Document extract START
Figure 2 Expression of NEK7 correlated with pancreatic cancer progression in bioinformatic database. (A) Heterogenetic expression of NEK7 in pancreatic cancer tissues. (B) NEK7 expression was significantly upregulated in tumor tissues compared to tumor-adjacent normal tissues. (C) NEK7 expression in cancer cells was associated with poorly differentiated histological grade invasive ductal carcinoma. (D) Kaplan–Meier survival analysis showed NEK7-high expression was associated with shorter PDAC patient survival times in ICGC-CA database (log-rank P = 0.007). (E, F) GSEA analysis significant differences in enrichment of pathway changes in NEK7 high expression phenotype in KEGG and GO databases (p < 0.05, FDR q<0.05).

NEK7 Is Overexpressed in Primary Tumors and Cell Lines of PDAC

We examined NEK7 expression pattern using resected human tissues of normal pancreas and primary tumors from pancreatic cancer cases. NEK7 expression was heterogeneity observed in pancreatic primary tumor (Figure 3A). We further investigated NEK7 expression in human pancreatic ductal epithelial cell (HPNE) cells and pancreatic cancer cell lines. The qRT-PCR and western blotting results showed that NEK7 expression was slightly detectable in HPDE cells at both RNA and protein levels. The PDAC cell lines expressed NEK7 mRNA and protein at variable levels (Figures 3B, C).

FIGURE 3

Figure 3 NEK7 expression in pancreatic cancer. (A) NEK7 expression was heterogeneity detected in pancreatic primary tumor. (B) NEK7 mRNA expression levels in pancreatic cancer cell lines and human pancreatic ductal epithelial cell (HPNE) cells. NEK7 mRNA expression was normalized by β-actin expression (p < 0.05). Error bar, error value in triplicate. (C) NEK7 protein expression level in pancreatic cancer cell lines and HPNE cells.

The Biological Function of NEK7 in PDAC In Vitro

To explore the biological role of NEK7 in PDAC cells, we investigated the effect of NEK7 knockdown on the invasiveness and migration activities of PDAC cell lines. We chose CFPAC-1 and KP-3 cells due to their overexpression of NEK7 and GSDMD (Figure S3B). Downregulation of NEK7 expression in CFPAC-1 and KP-3 cells were achieved stably and efficiently by using RNA interfering technique (Figure 4A). Cell proliferation was significantly decreased following downregulation of NEK7 expression (Figure 4B). Meanwhile, the migration and invasion activities of PDAC cells were significantly decreased after NEK7 knockdown compared to control group (Figure 4C). Next, we assessed the adhesion ability of PDAC cells to Collagen I and found that the adhesion ability of PDAC cells was significantly decreased following NEK7 downregulation (Figure 4D).
Document extract END
*What this exercise asks:*
1. Answer these questions from the NEK7 excerpt:
(a) In which database did Kaplan–Meier analysis link high NEK7 expression to shorter PDAC patient survival, and what was the log-rank P value?
(b) What was NEK7 mRNA expression normalized by?
(c) To what substance was the adhesion ability of PDAC cells assessed?
2. According to the NEK7 excerpt, why were CFPAC-1 and KP-3 cells chosen for the NEK7 knockdown experiments?
Study material START
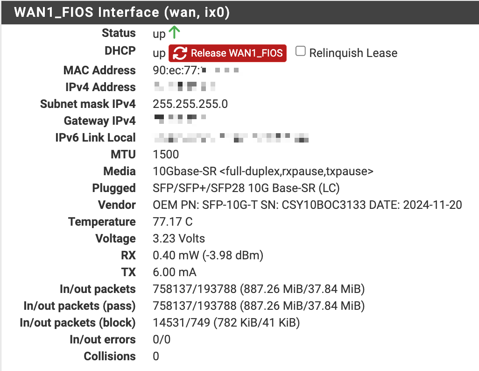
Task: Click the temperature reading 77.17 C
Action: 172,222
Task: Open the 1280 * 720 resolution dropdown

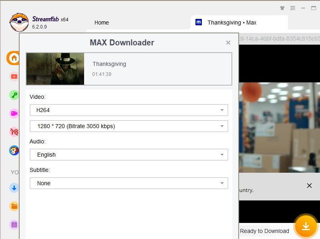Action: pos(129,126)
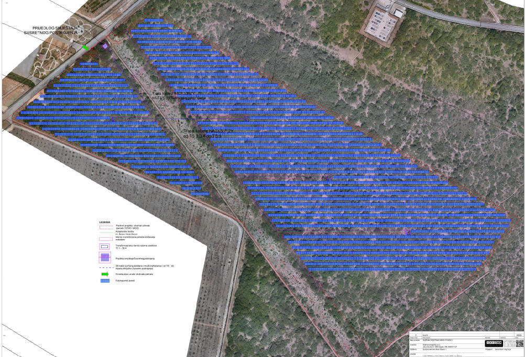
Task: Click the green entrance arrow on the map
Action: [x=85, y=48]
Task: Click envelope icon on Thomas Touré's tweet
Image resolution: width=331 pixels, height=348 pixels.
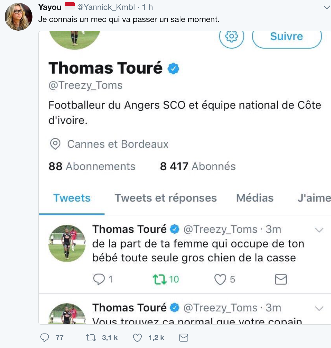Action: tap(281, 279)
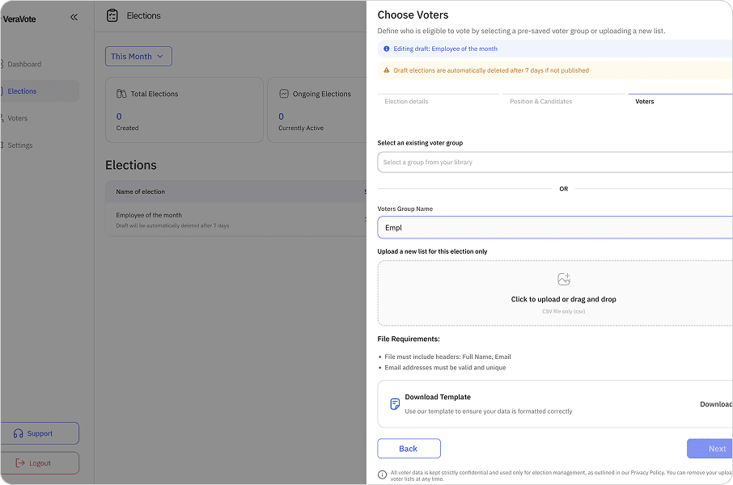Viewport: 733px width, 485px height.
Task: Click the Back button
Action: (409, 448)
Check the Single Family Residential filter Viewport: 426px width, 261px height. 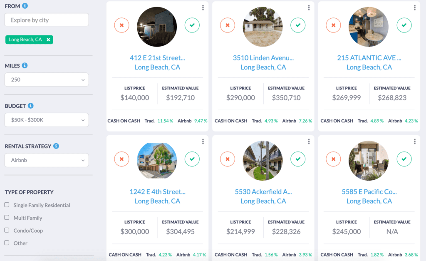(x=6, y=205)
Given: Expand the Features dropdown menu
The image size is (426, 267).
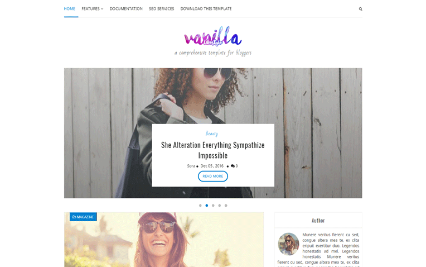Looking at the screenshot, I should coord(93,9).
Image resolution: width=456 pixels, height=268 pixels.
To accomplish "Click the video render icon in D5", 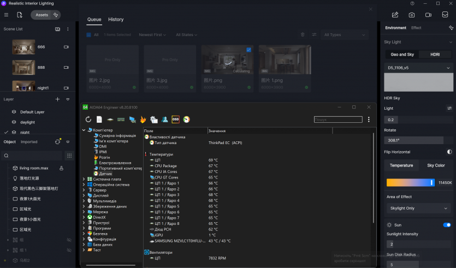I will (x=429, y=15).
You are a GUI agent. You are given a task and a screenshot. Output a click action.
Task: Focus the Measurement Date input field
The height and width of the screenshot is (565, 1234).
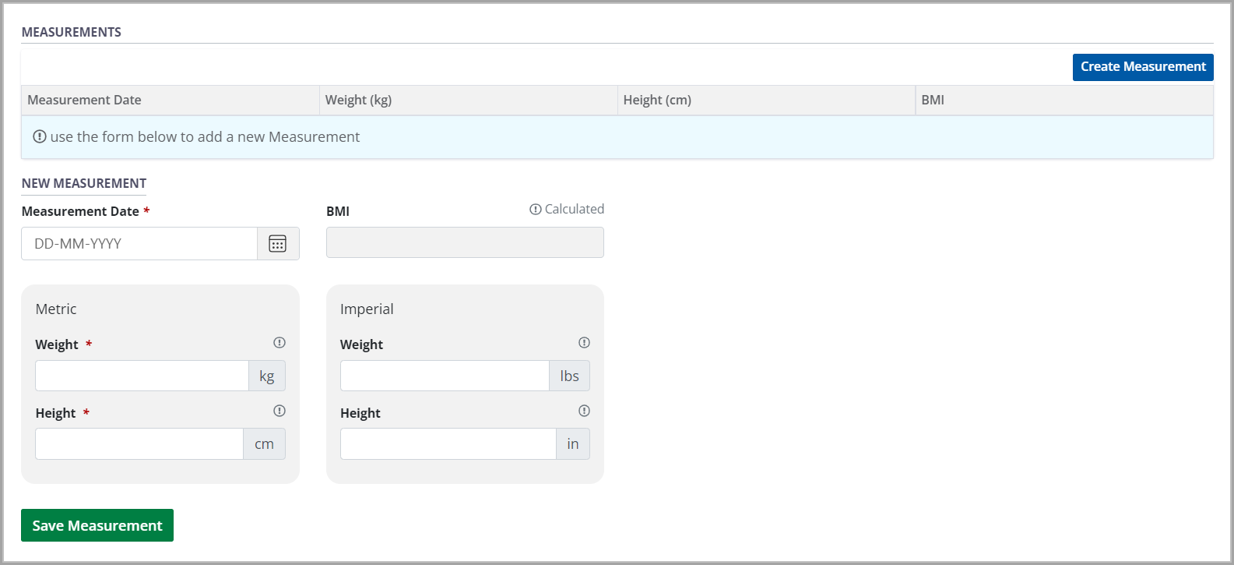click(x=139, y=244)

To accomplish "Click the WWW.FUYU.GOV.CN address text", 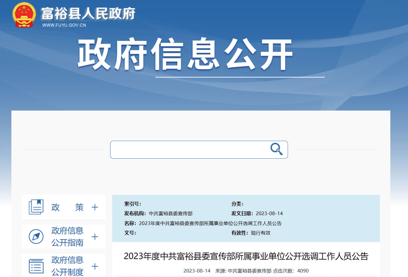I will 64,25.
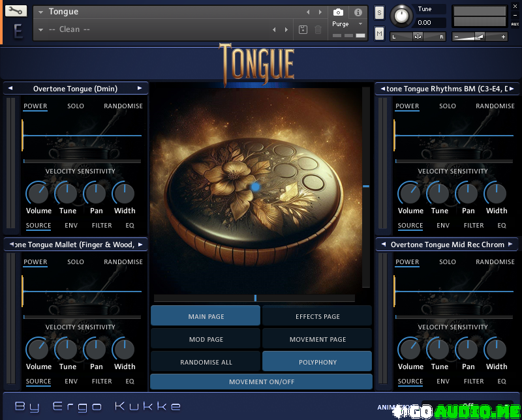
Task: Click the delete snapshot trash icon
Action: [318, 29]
Study material END
Study material START
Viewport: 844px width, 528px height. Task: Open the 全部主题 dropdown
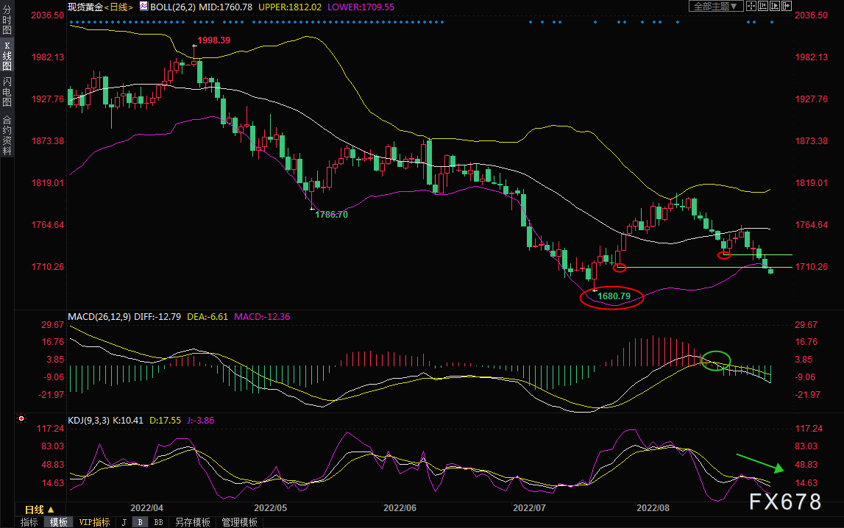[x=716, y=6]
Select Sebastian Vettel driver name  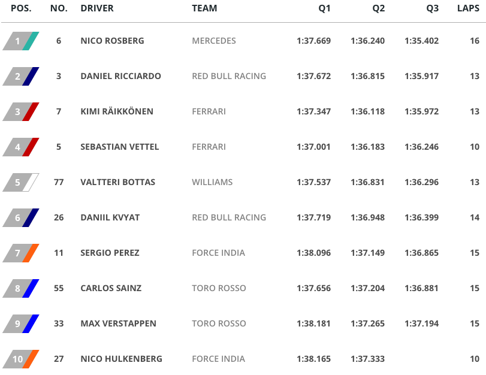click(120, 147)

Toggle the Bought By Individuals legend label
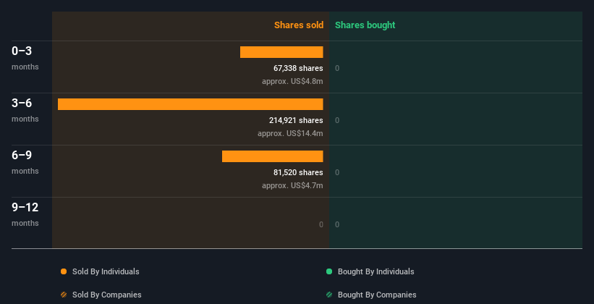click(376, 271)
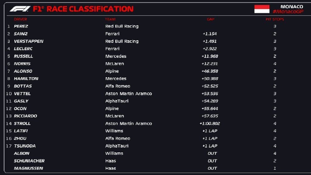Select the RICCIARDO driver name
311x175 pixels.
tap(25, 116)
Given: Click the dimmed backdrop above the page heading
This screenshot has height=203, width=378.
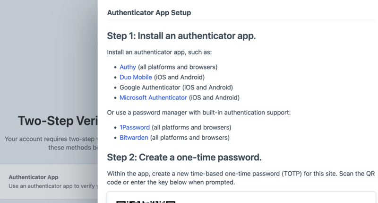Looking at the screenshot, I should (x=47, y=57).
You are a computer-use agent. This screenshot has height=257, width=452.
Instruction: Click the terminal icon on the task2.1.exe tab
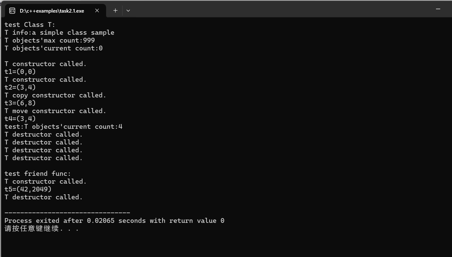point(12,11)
Study material END
Study material START
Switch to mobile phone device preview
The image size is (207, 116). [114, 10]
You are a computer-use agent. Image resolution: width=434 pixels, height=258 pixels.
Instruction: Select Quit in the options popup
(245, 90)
Study material END
*Answers to the tasks:*
1.
(a) The ICGC-CA database, with a log-rank P of 0.007.
(b) β-actin expression.
(c) Collagen I.

2. CFPAC-1 and KP-3 cells were chosen because they overexpress NEK7 and GSDMD (Figure S3B).